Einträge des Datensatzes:
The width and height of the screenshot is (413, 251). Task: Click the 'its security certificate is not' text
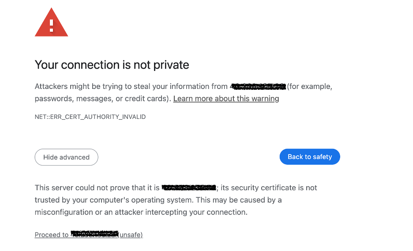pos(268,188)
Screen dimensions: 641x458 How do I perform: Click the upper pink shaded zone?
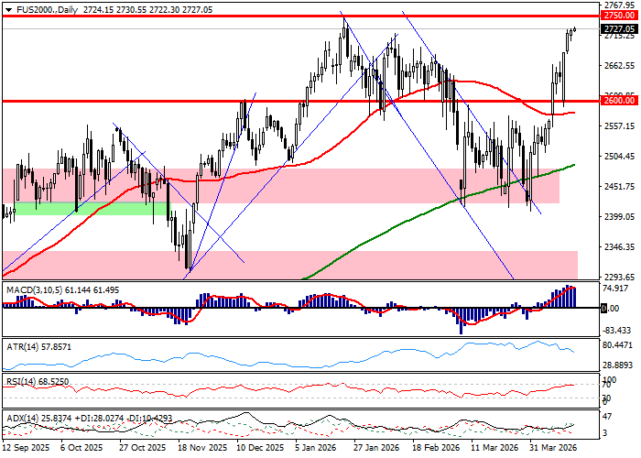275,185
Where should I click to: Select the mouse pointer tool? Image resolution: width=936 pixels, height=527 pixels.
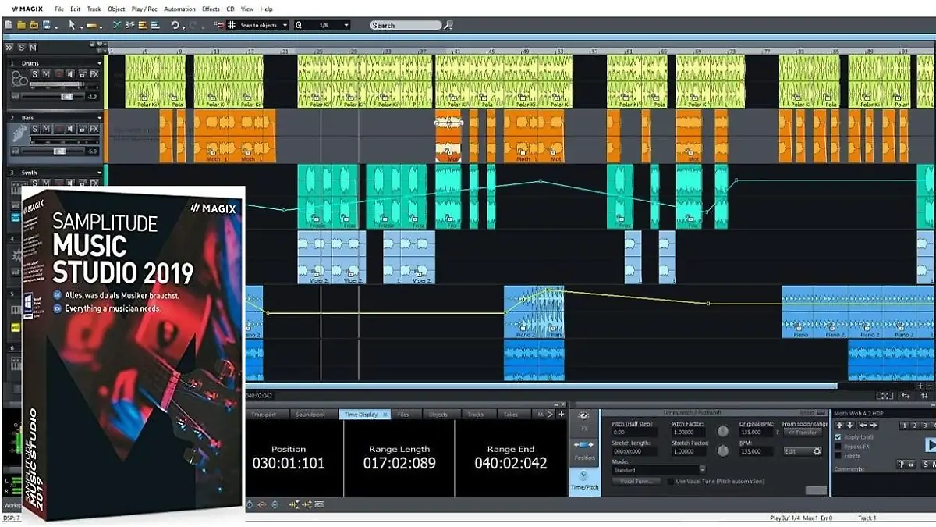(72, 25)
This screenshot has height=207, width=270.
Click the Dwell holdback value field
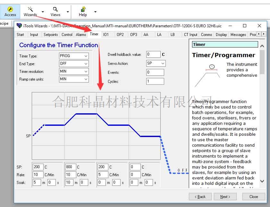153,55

--

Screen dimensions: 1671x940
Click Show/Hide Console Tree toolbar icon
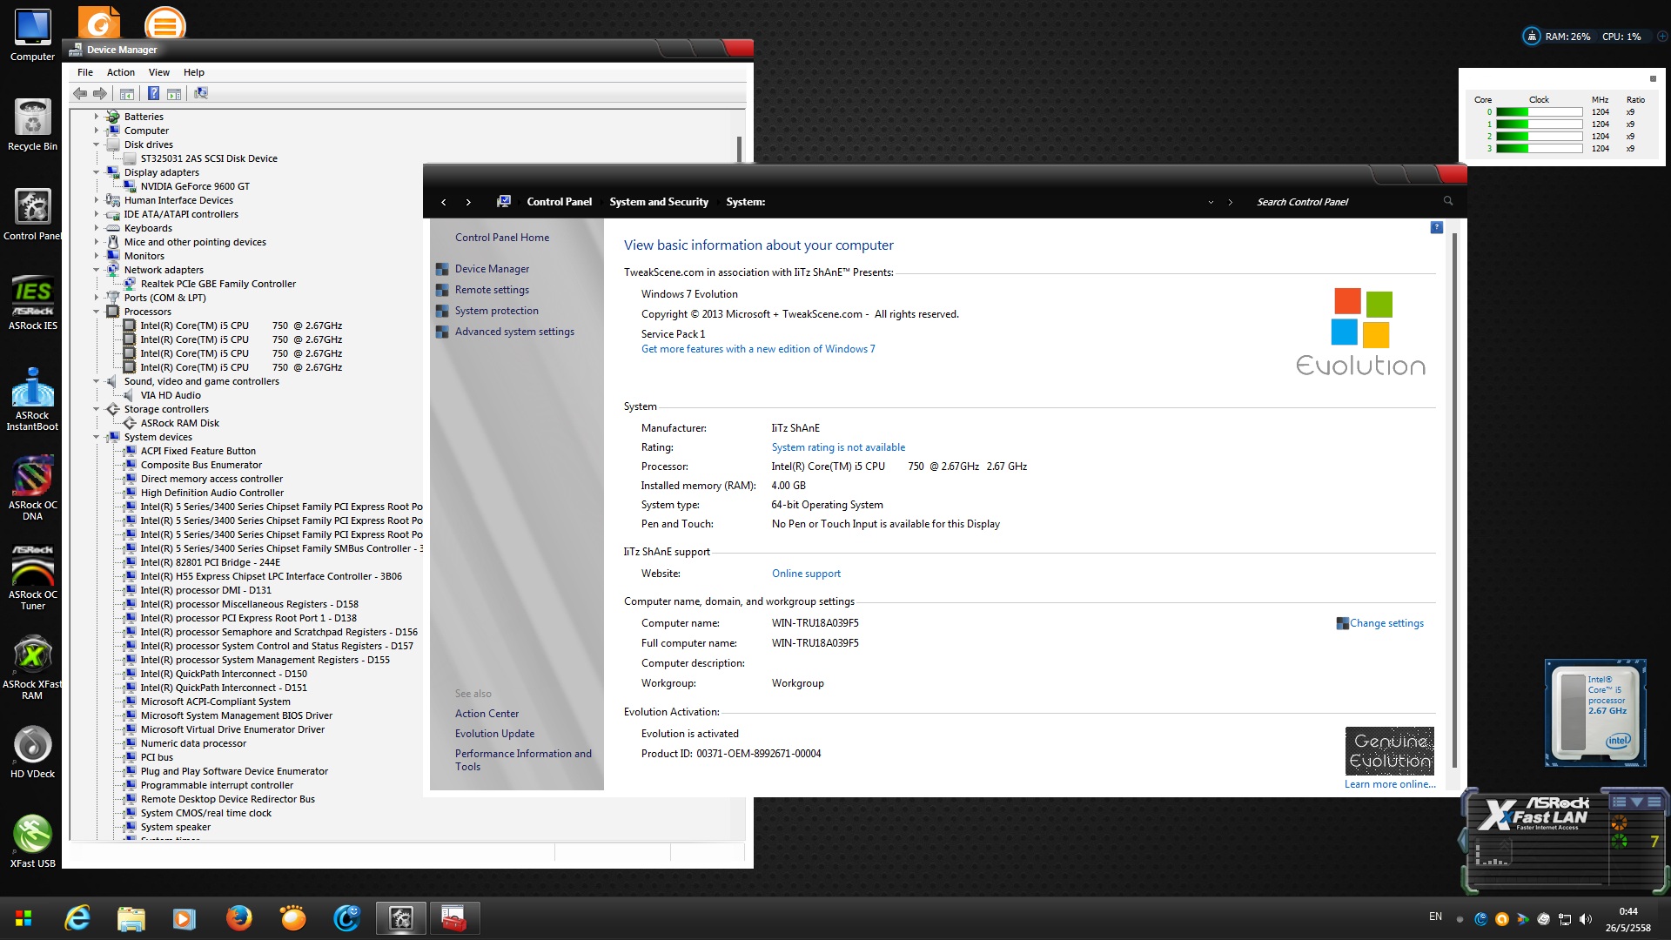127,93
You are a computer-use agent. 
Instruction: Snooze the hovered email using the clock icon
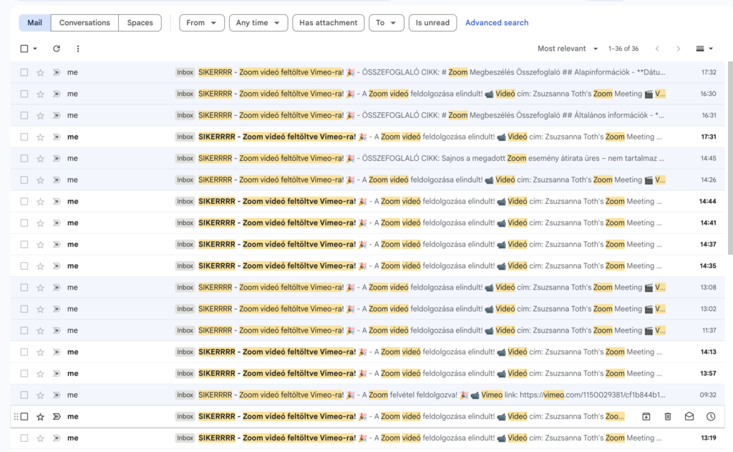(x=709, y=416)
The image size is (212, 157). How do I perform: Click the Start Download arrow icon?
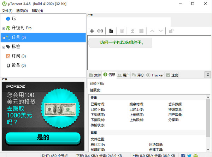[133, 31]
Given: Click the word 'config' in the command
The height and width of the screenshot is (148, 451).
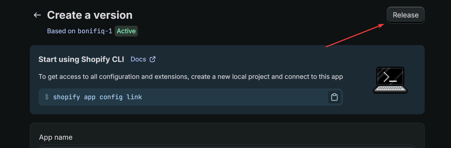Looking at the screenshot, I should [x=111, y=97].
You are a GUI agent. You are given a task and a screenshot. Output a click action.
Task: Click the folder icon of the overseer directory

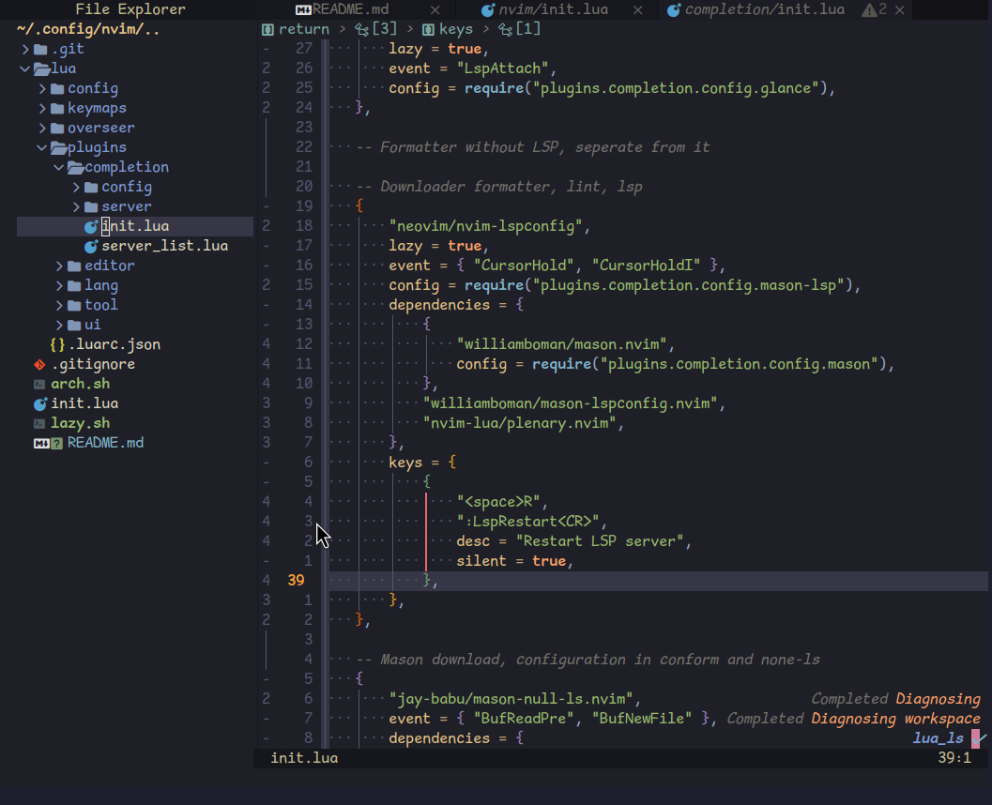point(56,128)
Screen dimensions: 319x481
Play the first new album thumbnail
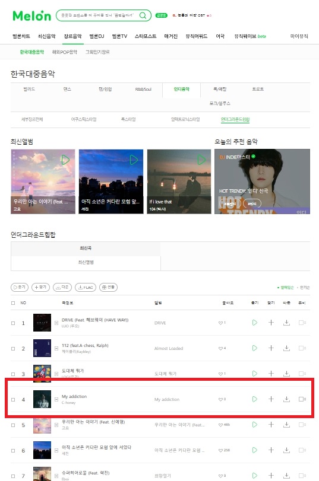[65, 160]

Arbeitsanweisung
Welche Zeilen der Datensätze enthalten das Wort „icon“? Schreib jede dieser Zeilen unverändert ab.

Lösung der Aufgabe
Click Show/Hide Console Tree toolbar icon
Instruction: Snooze the hovered email using the clock icon
The image size is (212, 157). How do I perform: Click the Start Download arrow icon?
Task: Click the folder icon of the overseer directory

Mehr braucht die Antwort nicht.